Washington – In July 2008, Miles Harrison drove to work as if it were any other day. Except that Harrison had forgotten to drop off his 21-month-old son at day care, and ended up leaving the boy strapped in the back seat of his sport utility vehicle. A co-worker noticed the boy in the vehicle nine hours later. He had died of heat stroke.

Harrison hopes recently proposed legislation will help prevent other parents from experiencing a similar situation. Three lawmakers have introduced a bill in Congress that would require all new passenger vehicles to feature a warning system that sounds an alert when a child is left in a rear-seated position in a vehicle after the engine is shut off.

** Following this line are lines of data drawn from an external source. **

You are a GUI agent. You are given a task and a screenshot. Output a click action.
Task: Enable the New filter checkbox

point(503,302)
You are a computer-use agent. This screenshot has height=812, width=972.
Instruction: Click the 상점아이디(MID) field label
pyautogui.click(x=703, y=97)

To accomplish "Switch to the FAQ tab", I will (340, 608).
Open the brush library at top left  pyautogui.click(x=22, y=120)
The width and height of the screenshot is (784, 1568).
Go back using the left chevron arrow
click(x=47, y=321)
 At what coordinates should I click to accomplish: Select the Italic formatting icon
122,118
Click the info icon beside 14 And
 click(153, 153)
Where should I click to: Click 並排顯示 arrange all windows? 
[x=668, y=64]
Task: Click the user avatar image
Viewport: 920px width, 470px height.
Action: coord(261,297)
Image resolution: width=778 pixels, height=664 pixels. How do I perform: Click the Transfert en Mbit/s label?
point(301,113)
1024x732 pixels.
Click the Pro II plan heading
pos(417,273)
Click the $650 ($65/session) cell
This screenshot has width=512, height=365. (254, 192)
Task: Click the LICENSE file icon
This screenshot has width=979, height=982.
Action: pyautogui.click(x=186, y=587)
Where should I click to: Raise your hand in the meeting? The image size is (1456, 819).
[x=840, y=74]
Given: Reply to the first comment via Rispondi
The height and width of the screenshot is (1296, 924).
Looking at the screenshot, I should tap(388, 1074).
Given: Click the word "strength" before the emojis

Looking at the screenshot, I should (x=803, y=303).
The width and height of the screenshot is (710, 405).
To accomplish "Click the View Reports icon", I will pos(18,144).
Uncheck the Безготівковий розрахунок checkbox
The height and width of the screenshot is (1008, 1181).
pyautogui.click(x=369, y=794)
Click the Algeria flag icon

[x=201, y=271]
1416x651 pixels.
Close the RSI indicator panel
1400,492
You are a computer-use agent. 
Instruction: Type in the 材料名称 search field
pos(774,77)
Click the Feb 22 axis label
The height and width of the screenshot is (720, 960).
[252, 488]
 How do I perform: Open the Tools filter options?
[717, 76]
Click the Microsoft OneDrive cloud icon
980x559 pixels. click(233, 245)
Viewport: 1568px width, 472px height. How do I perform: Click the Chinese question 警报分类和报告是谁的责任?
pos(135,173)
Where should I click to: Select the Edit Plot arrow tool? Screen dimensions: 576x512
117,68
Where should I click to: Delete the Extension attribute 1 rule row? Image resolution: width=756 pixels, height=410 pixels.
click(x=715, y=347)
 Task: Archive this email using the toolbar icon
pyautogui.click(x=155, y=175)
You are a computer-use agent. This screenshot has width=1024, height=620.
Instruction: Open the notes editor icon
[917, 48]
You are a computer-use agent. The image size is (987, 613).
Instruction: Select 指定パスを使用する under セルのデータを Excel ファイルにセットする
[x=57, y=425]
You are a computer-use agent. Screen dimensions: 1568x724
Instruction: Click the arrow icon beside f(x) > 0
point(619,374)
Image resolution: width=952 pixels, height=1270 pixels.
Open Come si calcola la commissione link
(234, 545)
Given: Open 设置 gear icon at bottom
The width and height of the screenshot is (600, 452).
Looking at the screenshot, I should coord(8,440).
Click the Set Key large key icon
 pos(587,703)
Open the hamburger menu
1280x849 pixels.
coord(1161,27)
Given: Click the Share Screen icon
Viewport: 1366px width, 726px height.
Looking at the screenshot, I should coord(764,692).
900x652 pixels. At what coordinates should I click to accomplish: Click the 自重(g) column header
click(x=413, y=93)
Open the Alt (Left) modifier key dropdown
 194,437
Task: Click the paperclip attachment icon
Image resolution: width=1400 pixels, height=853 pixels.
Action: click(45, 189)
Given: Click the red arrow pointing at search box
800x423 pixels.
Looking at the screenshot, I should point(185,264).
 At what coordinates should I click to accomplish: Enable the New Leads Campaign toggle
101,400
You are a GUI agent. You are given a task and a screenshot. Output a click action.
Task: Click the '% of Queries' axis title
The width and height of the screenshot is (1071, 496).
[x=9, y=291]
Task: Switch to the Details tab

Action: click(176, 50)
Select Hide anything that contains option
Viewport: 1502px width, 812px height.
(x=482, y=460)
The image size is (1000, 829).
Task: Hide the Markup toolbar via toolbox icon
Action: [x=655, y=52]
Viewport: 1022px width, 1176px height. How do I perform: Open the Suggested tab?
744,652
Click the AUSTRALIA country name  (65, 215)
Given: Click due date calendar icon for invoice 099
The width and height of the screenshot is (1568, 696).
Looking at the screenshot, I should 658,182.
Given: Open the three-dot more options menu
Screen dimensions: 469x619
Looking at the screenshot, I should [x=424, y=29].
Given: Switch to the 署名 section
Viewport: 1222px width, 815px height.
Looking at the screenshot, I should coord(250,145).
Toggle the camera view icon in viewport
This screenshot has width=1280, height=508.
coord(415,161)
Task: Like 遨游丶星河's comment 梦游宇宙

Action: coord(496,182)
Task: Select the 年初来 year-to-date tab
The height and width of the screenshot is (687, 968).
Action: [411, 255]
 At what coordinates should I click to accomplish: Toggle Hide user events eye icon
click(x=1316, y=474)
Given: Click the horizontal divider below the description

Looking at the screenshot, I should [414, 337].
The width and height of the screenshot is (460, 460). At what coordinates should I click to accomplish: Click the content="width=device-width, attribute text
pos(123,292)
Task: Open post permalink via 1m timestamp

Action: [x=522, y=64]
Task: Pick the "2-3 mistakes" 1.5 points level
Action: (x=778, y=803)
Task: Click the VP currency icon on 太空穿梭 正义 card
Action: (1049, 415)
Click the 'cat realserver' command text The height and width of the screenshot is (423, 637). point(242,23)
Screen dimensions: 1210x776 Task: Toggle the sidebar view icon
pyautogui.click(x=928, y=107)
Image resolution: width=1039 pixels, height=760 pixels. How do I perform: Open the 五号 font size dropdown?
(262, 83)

Reps. Tim Ryan (D-OH), Peter King (R-NY) and Jan Schakowsky (D-IL) introduced the Helping Overcome Trauma for Children Alone in Rear Seats Act, or HOT CARS Act of 2016, on Sept. 15. The legislation calls for the Department of Transportation to require alert systems in new vehicles by 2018 and to explore the costs of retrofitting existing vehicles with the systems.

“The belief is that it can’t happen to you, always someone else,” King said in a press release. “Unfortunately, it happens over and over again, even to the most conscientious parents. Technology is available and it can be placed in new vehicles to protect innocent children. It’s really that simple.”

Jackie Gillan, president of Advocates for Highway and Auto Safety, said in the release that a child can die in a hot car at any time during the year.

“I want to be very clear that this is not just a ‘seasonal’ problem. When summer ends, the problem will not end. These deaths are happening year round,” she said.

Nearly 800 children have died in hot cars since 1990, including 29 in 2016 as of press time.